▸ **Set problem**: Render each line of the data below as a row in a Markdown table, with the columns Line and Text and with any blank lines skipped. Leave the pictures out.

+++ Available records

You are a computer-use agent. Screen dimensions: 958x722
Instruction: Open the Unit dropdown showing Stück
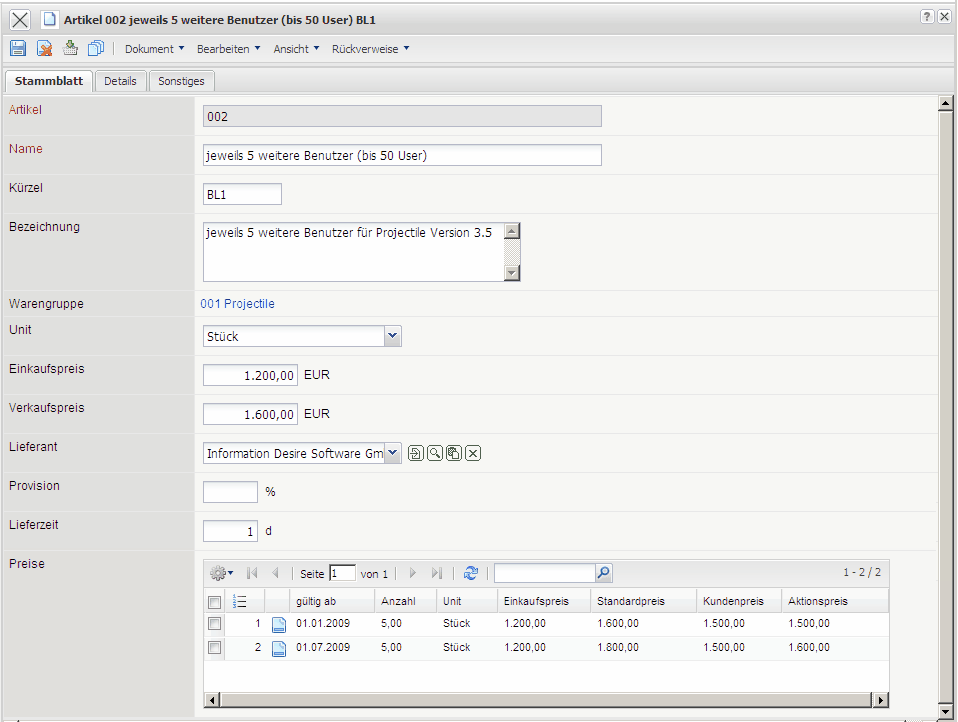pos(393,337)
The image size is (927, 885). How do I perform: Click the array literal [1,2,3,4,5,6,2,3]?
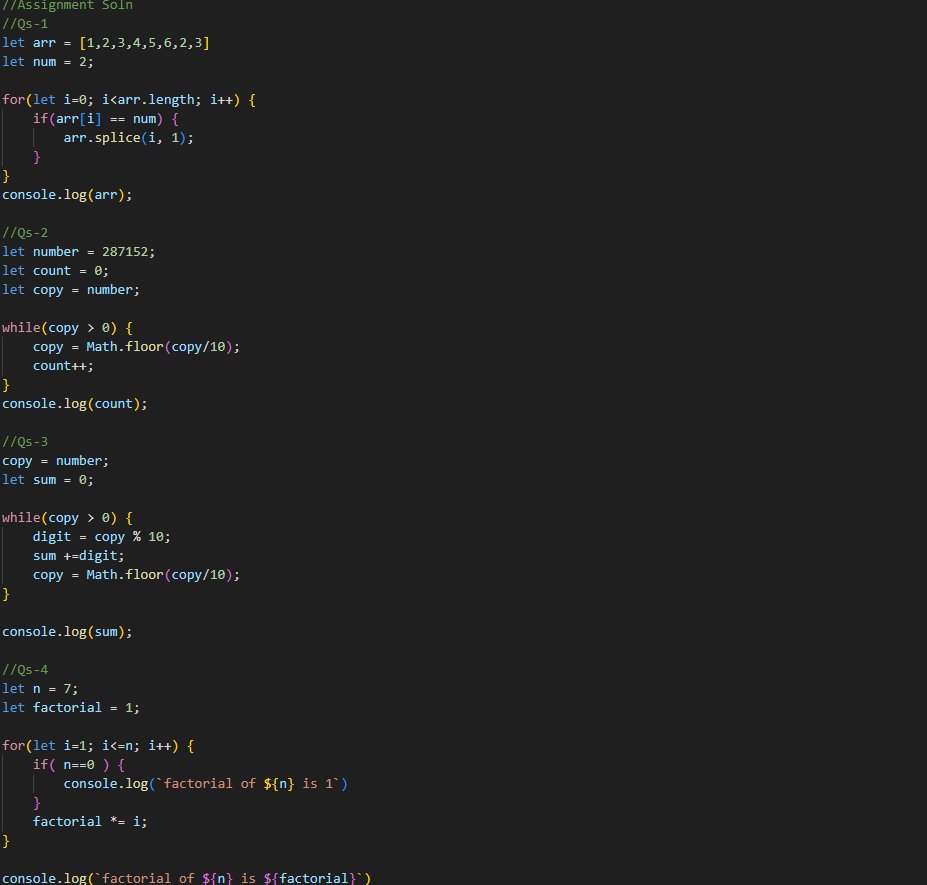click(143, 42)
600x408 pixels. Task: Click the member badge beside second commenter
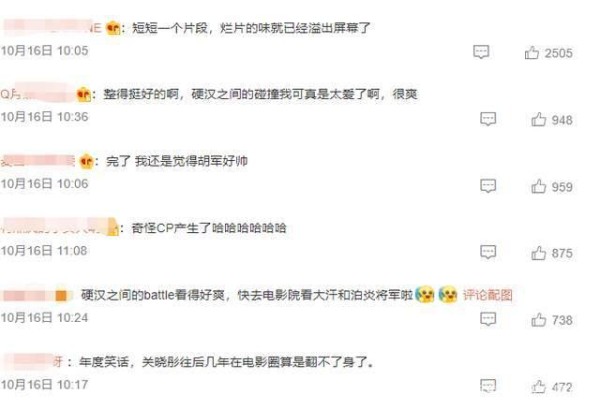click(x=83, y=94)
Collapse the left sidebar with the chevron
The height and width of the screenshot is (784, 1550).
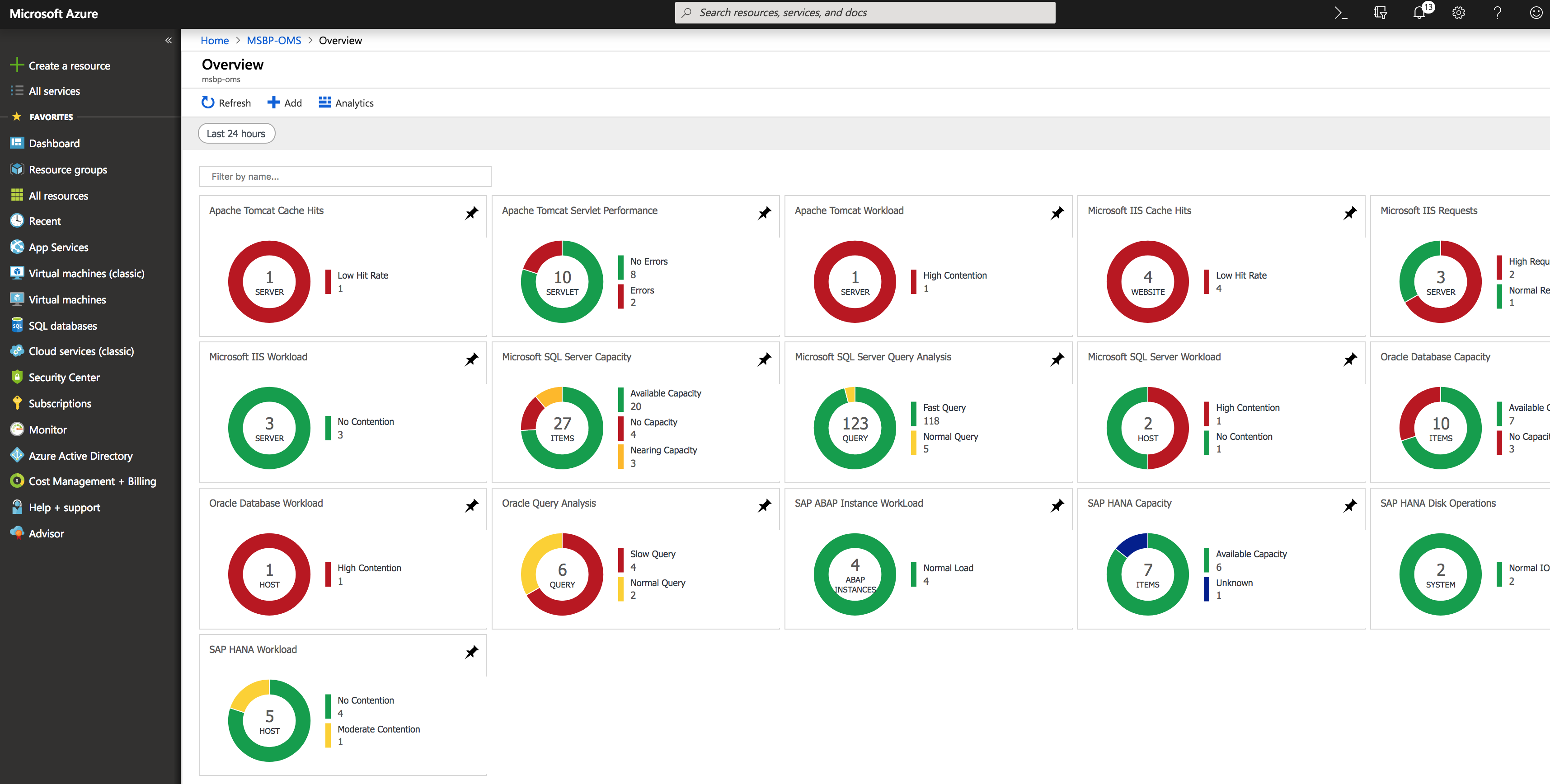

++++++

▸ **Full answer**:
| Line | Text |
|---|---|
| 1 | You are a computer-use agent. Screen dimensions: 958x722 |
| 2 | Instruction: Open the Unit dropdown showing Stück |
| 3 | pos(393,337) |
| 4 | The image size is (927, 885). How do I perform: Click the array literal [1,2,3,4,5,6,2,3]? |
| 5 | click(143, 42) |
| 6 | 600x408 pixels. Task: Click the member badge beside second commenter |
| 7 | click(x=83, y=94) |
| 8 | Collapse the left sidebar with the chevron |
| 9 | The height and width of the screenshot is (784, 1550). |